> Aufgabenstellung:
• A. Kopieren Sie aus der Forendiskussion über 128-Bit-Betriebssysteme wortgetreu alles von „Bis Win95: 16“ bis hinunter zu „eine 64er Version).“.
• B. Führen Sie die Forendiskussion über 128-Bit-Betriebssysteme an der Stelle fort, an der sie endet.

> Textauszug:
● ● ●

# 128 Bit Betriebssystem



## Zocker_Boy (9. April 2017)

Wenn man sich die Geschichte von Microsoft anschaut, fällt auf, dass sich die Bit-Anzahl der Betriebssysteme regelmäßig verdoppelt hat, nur in jüngster Zeit nicht.
Bis Win95: 16 bit
Ab Win98 SE: 32 bit
Ab Windows Vista: 64 bit

Nun ist Vista auch schon 10 Jahre her. Wird es mittelfristig neue Prozessoren und ein Betriebssystem mit 128 bit geben?


----------



## Incredible Alk (9. April 2017)

Nein wird es nicht (übrigens hatte schon XP eine 64er Version).
Grund: Absolut kein Bedarf.

Der Hauptgrund, warum man von 32bit weg musste war, dass man nur 2^32 bytes an Speicher adressieren kann mit 32 bit. Das entspricht 4 GiB - der Grund für die 4GB RAM Begrenzung von 32bit-Systemen.

Da der zuweisbare Speicher aber exponentiell ansteigt ist nicht so viel mehr an bits nötig um in horrende Regionen zu kommen. Moderne 64bit-CPUs sind intern was Speicherallokation angeht nur in einem 40bit-Modus, sprich sie nutzen hier nicht annähernd die vollen 64bit aus - denn 40 bit sind bereits 1024 TiB an adressierbarem Speicher!
Wenn irgendwann in zig Jahren nötig nutzt man vielleicht die vollen 64 bit - entsprechend 16 Exabyte, also rund 16 Millionen Terabyte (!!) an adressierbarem RAM.

Und du willst 128 bit...? 
Das sind mehr als 10^38 Bytes... dafür gibts nicht mal nen Namen.... die gehen nur bis 10^24 ("Yotta")


----------



## wuselsurfer (9. April 2017)

● ● ●

> Dateninhalt:
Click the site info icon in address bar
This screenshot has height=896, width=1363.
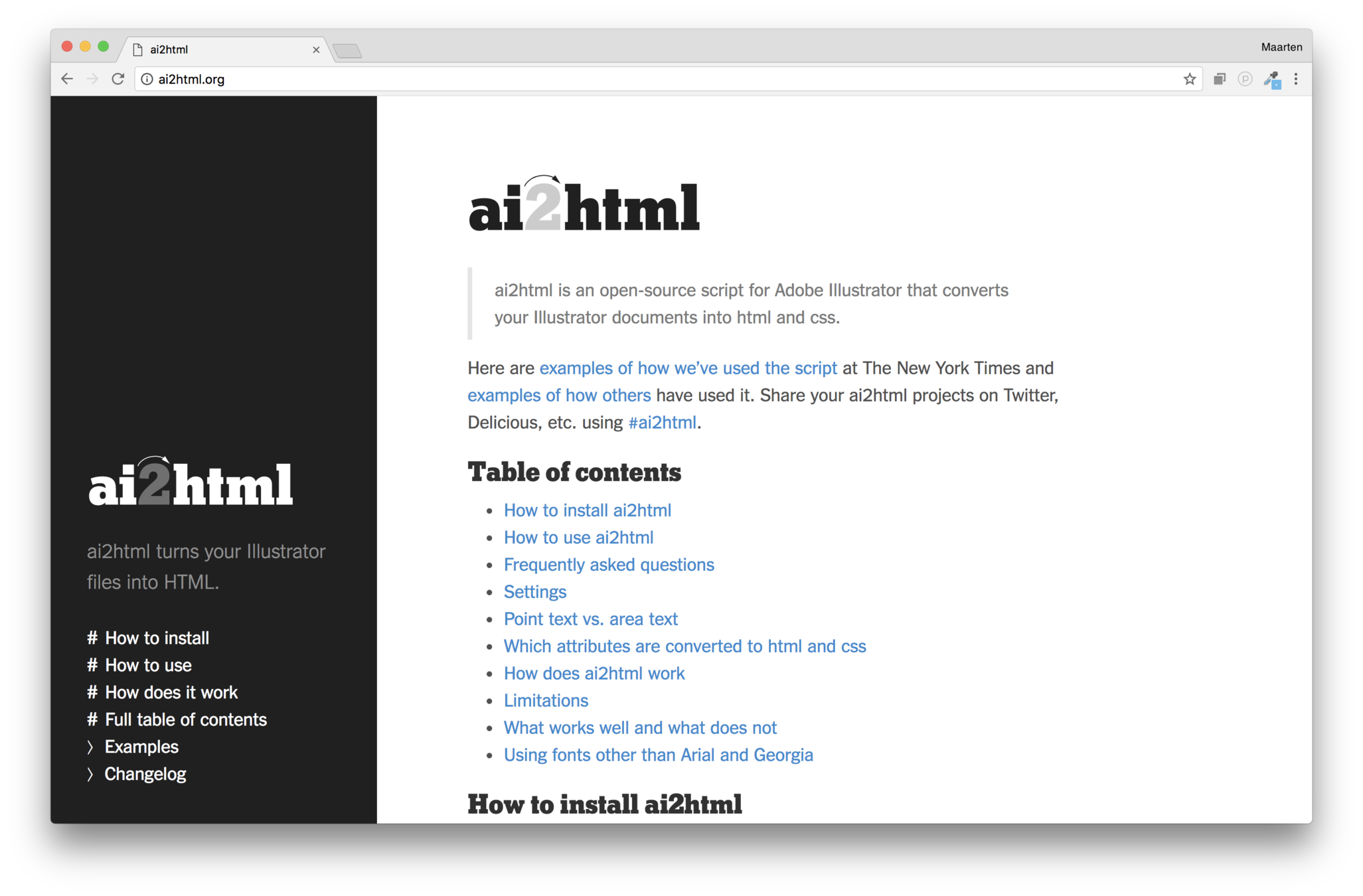tap(147, 79)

● ● ●

> Lösungen:
• A.
Bis Win95: 16 bit
Ab Win98 SE: 32 bit
Ab Windows Vista: 64 bit

Nun ist Vista auch schon 10 Jahre her. Wird es mittelfristig neue Prozessoren und ein Betriebssystem mit 128 bit geben?


----------



## Incredible Alk (9. April 2017)

Nein wird es nicht (übrigens hatte schon XP eine 64er Version).

• B.
Incredible Alk schrieb:


> Nein wird es nicht (übrigens hatte schon XP eine 64er Version).


Doch, wird es.
Ein anderes Betriebssystem ist schon vorhanden, auch die Hardware: PlayStation 3 – Wikipedia.



Incredible Alk schrieb:


> Der Hauptgrund, warum man von 32bit weg musste war, dass man nur 2^32 bytes an Speicher adressieren kann mit 32 bit.


Nein.
Windows 32 hätte mit seinem 36bit Adress-Bus 64GByte RAM adressieren können, wurde aber von Microsoft kastriert, Itanium läßt grüßen.




Incredible Alk schrieb:


> Und du willst 128 bit...?


 Playstation spielen?


Incredible Alk schrieb:


> Das sind mehr als 10^38 Bytes... dafür gibts nicht mal nen Namen....


Doch, gibt es:
ZFS.


----------



## fotoman (9. April 2017)

Zocker_Boy schrieb:


> Wird es mittelfristig neue Prozessoren und ein  Betriebssystem mit 128 bit geben?


Bevor es keine breite  Anwendung dafür gibt, kommt das m.M.n. nicht. Selbst Supercomputer  werden mittlerweile oft mit Standardprozessoren ausgestattet.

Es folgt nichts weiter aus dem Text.